== HOW TO COMPLETE THIS TASK ==
Write out the listing in full, matching it word for word.

== MATERIAL TO PROCESS ==
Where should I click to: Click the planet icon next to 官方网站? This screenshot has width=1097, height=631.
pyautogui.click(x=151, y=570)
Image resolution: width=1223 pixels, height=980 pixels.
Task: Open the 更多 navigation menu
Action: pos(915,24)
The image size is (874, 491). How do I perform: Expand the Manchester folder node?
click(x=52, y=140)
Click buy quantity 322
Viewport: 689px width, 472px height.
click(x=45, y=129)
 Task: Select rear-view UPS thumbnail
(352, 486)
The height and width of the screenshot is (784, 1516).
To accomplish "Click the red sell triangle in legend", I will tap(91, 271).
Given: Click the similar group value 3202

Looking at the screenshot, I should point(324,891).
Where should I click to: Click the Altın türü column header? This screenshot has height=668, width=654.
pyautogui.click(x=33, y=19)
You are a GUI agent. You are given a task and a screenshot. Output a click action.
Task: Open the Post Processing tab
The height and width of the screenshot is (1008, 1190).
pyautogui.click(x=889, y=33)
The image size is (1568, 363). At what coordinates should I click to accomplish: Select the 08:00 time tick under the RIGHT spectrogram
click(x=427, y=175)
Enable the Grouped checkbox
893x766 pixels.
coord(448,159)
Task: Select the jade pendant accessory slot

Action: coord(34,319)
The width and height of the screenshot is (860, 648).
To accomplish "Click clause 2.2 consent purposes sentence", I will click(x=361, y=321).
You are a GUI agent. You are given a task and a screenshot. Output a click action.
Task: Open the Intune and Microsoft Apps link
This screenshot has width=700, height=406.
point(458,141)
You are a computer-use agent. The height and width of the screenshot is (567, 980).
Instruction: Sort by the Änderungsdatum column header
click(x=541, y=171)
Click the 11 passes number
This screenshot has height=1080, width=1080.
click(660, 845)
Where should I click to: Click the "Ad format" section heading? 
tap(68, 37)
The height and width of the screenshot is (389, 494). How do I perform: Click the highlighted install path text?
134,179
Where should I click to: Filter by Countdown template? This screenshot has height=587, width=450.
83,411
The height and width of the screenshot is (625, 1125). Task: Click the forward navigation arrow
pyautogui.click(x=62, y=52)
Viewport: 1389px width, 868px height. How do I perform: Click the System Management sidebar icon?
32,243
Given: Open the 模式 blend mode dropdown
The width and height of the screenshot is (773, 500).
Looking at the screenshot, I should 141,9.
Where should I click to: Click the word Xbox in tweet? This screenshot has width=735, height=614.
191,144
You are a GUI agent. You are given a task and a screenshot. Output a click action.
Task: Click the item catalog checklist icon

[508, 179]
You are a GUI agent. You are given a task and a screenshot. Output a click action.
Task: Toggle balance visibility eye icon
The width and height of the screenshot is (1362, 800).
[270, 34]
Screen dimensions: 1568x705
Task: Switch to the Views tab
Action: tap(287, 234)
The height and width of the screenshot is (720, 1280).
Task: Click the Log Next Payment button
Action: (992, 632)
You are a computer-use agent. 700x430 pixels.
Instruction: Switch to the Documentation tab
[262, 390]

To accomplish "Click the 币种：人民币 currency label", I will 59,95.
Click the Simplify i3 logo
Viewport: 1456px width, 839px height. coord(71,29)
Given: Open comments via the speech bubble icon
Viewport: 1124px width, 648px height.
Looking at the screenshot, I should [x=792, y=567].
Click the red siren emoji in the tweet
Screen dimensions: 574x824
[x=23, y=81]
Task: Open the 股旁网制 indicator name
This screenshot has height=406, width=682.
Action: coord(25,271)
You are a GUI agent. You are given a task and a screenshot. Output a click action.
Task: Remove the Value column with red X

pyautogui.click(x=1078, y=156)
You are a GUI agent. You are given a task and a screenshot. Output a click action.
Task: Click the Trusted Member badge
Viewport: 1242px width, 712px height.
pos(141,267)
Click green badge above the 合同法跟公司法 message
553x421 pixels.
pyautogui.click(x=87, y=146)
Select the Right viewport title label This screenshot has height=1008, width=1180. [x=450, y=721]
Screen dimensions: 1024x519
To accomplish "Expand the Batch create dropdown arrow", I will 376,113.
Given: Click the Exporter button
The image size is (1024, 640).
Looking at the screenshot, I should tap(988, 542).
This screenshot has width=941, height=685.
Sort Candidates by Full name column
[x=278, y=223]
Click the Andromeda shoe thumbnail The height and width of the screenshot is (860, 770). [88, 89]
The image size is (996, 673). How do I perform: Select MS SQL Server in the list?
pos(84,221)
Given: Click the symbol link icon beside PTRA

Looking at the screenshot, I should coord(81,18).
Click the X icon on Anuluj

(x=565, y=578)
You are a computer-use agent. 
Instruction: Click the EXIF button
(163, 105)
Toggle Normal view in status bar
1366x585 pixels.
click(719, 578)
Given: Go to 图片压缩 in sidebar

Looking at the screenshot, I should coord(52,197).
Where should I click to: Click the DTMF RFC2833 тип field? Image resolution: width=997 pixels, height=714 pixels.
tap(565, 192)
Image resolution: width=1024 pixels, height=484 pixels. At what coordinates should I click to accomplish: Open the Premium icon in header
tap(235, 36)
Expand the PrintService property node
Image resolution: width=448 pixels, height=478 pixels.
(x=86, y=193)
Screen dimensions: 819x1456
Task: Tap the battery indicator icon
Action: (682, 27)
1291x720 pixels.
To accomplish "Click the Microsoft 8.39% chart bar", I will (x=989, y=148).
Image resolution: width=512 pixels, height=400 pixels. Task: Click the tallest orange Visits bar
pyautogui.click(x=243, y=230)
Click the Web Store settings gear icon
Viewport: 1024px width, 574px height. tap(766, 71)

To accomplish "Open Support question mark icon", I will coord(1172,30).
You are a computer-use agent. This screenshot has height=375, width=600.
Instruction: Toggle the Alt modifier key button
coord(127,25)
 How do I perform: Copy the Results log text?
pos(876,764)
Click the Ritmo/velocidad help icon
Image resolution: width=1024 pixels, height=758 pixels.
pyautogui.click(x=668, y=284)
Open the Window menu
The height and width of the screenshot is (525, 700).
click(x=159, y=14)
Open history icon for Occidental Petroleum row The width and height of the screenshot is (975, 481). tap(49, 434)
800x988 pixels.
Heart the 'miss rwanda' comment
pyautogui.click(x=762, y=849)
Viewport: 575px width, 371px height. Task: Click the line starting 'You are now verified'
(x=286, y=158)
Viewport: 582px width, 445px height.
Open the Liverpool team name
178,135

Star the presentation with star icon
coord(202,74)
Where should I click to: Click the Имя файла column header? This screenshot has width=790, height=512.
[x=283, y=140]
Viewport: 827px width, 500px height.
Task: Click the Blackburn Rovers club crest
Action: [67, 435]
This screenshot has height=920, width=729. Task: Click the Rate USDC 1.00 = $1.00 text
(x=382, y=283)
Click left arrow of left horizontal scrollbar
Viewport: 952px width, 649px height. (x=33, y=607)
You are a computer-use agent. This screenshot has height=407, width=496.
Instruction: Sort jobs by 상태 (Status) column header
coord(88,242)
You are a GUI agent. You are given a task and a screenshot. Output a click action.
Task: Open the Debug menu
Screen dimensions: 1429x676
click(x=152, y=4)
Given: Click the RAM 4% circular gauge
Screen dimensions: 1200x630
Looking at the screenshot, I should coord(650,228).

== REPLY TO THE TASK ==
Where should I click to: Click the planet icon next to 官方网站? This screenshot has width=1097, height=631.
pyautogui.click(x=151, y=570)
Image resolution: width=1223 pixels, height=980 pixels.
Task: Open the 更多 navigation menu
Action: pos(915,24)
The image size is (874, 491). How do I perform: Expand the Manchester folder node?
click(x=52, y=140)
Click buy quantity 322
Viewport: 689px width, 472px height.
click(x=45, y=129)
 Task: Select rear-view UPS thumbnail
(352, 486)
The height and width of the screenshot is (784, 1516).
To accomplish "Click the red sell triangle in legend", I will tap(91, 271).
Given: Click the similar group value 3202

Looking at the screenshot, I should point(324,891).
Where should I click to: Click the Altın türü column header? This screenshot has height=668, width=654.
pyautogui.click(x=33, y=19)
You are a GUI agent. You are given a task and a screenshot. Output a click action.
Task: Open the Post Processing tab
The height and width of the screenshot is (1008, 1190).
pyautogui.click(x=889, y=33)
The image size is (1568, 363). At what coordinates should I click to accomplish: Select the 08:00 time tick under the RIGHT spectrogram
click(x=427, y=175)
Enable the Grouped checkbox
893x766 pixels.
coord(448,159)
Task: Select the jade pendant accessory slot

Action: coord(34,319)
The width and height of the screenshot is (860, 648).
To accomplish "Click clause 2.2 consent purposes sentence", I will click(x=361, y=321).
You are a GUI agent. You are given a task and a screenshot. Output a click action.
Task: Open the Intune and Microsoft Apps link
This screenshot has width=700, height=406.
point(458,141)
You are a computer-use agent. The height and width of the screenshot is (567, 980).
Instruction: Sort by the Änderungsdatum column header
click(x=541, y=171)
Click the 11 passes number
This screenshot has height=1080, width=1080.
click(660, 845)
Where should I click to: Click the "Ad format" section heading? 
tap(68, 37)
The height and width of the screenshot is (389, 494). How do I perform: Click the highlighted install path text?
134,179
Where should I click to: Filter by Countdown template? This screenshot has height=587, width=450.
83,411
The height and width of the screenshot is (625, 1125). Task: Click the forward navigation arrow
pyautogui.click(x=62, y=52)
Viewport: 1389px width, 868px height. How do I perform: Click the System Management sidebar icon?
32,243
Given: Open the 模式 blend mode dropdown
The width and height of the screenshot is (773, 500).
Looking at the screenshot, I should 141,9.
Where should I click to: Click the word Xbox in tweet? This screenshot has width=735, height=614.
191,144
You are a GUI agent. You are given a task and a screenshot. Output a click action.
Task: Click the item catalog checklist icon

[508, 179]
You are a GUI agent. You are given a task and a screenshot. Output a click action.
Task: Toggle balance visibility eye icon
The width and height of the screenshot is (1362, 800).
[270, 34]
Screen dimensions: 1568x705
Task: Switch to the Views tab
Action: tap(287, 234)
The height and width of the screenshot is (720, 1280).
Task: Click the Log Next Payment button
Action: (992, 632)
You are a computer-use agent. 700x430 pixels.
Instruction: Switch to the Documentation tab
[262, 390]

To accomplish "Click the 币种：人民币 currency label", I will 59,95.
Click the Simplify i3 logo
Viewport: 1456px width, 839px height. coord(71,29)
Given: Open comments via the speech bubble icon
Viewport: 1124px width, 648px height.
Looking at the screenshot, I should [x=792, y=567].
Click the red siren emoji in the tweet
Screen dimensions: 574x824
[x=23, y=81]
Task: Open the 股旁网制 indicator name
This screenshot has height=406, width=682.
Action: coord(25,271)
You are a GUI agent. You are given a task and a screenshot. Output a click action.
Task: Remove the Value column with red X

pyautogui.click(x=1078, y=156)
You are a GUI agent. You are given a task and a screenshot. Output a click action.
Task: Click the Trusted Member badge
Viewport: 1242px width, 712px height.
pos(141,267)
Click green badge above the 合同法跟公司法 message
553x421 pixels.
pyautogui.click(x=87, y=146)
Select the Right viewport title label This screenshot has height=1008, width=1180. [x=450, y=721]
Screen dimensions: 1024x519
To accomplish "Expand the Batch create dropdown arrow", I will 376,113.
Given: Click the Exporter button
The image size is (1024, 640).
Looking at the screenshot, I should tap(988, 542).
This screenshot has width=941, height=685.
Sort Candidates by Full name column
[x=278, y=223]
Click the Andromeda shoe thumbnail The height and width of the screenshot is (860, 770). [88, 89]
The image size is (996, 673). How do I perform: Select MS SQL Server in the list?
pos(84,221)
Given: Click the symbol link icon beside PTRA

Looking at the screenshot, I should coord(81,18).
Click the X icon on Anuluj

(x=565, y=578)
You are a computer-use agent. 
Instruction: Click the EXIF button
(163, 105)
Toggle Normal view in status bar
1366x585 pixels.
click(719, 578)
Given: Go to 图片压缩 in sidebar

Looking at the screenshot, I should coord(52,197).
Where should I click to: Click the DTMF RFC2833 тип field? Image resolution: width=997 pixels, height=714 pixels.
tap(565, 192)
Image resolution: width=1024 pixels, height=484 pixels. At what coordinates should I click to accomplish: Open the Premium icon in header
tap(235, 36)
Expand the PrintService property node
Image resolution: width=448 pixels, height=478 pixels.
(x=86, y=193)
Screen dimensions: 819x1456
Task: Tap the battery indicator icon
Action: (682, 27)
1291x720 pixels.
To accomplish "Click the Microsoft 8.39% chart bar", I will (x=989, y=148).
Image resolution: width=512 pixels, height=400 pixels. Task: Click the tallest orange Visits bar
pyautogui.click(x=243, y=230)
Click the Web Store settings gear icon
Viewport: 1024px width, 574px height. tap(766, 71)

To accomplish "Open Support question mark icon", I will coord(1172,30).
You are a computer-use agent. This screenshot has height=375, width=600.
Instruction: Toggle the Alt modifier key button
coord(127,25)
 How do I perform: Copy the Results log text?
pos(876,764)
Click the Ritmo/velocidad help icon
Image resolution: width=1024 pixels, height=758 pixels.
pyautogui.click(x=668, y=284)
Open the Window menu
The height and width of the screenshot is (525, 700).
click(x=159, y=14)
Open history icon for Occidental Petroleum row The width and height of the screenshot is (975, 481). tap(49, 434)
800x988 pixels.
Heart the 'miss rwanda' comment
pyautogui.click(x=762, y=849)
Viewport: 575px width, 371px height. Task: Click the line starting 'You are now verified'
(x=286, y=158)
Viewport: 582px width, 445px height.
Open the Liverpool team name
178,135

Star the presentation with star icon
coord(202,74)
Where should I click to: Click the Имя файла column header? This screenshot has width=790, height=512.
[x=283, y=140]
Viewport: 827px width, 500px height.
Task: Click the Blackburn Rovers club crest
Action: [67, 435]
This screenshot has height=920, width=729. Task: Click the Rate USDC 1.00 = $1.00 text
(x=382, y=283)
Click left arrow of left horizontal scrollbar
Viewport: 952px width, 649px height. (x=33, y=607)
You are a computer-use agent. This screenshot has height=407, width=496.
Instruction: Sort jobs by 상태 (Status) column header
coord(88,242)
You are a GUI agent. You are given a task and a screenshot. Output a click action.
Task: Open the Debug menu
Screen dimensions: 1429x676
click(x=152, y=4)
Given: Click the RAM 4% circular gauge
Screen dimensions: 1200x630
Looking at the screenshot, I should coord(650,228).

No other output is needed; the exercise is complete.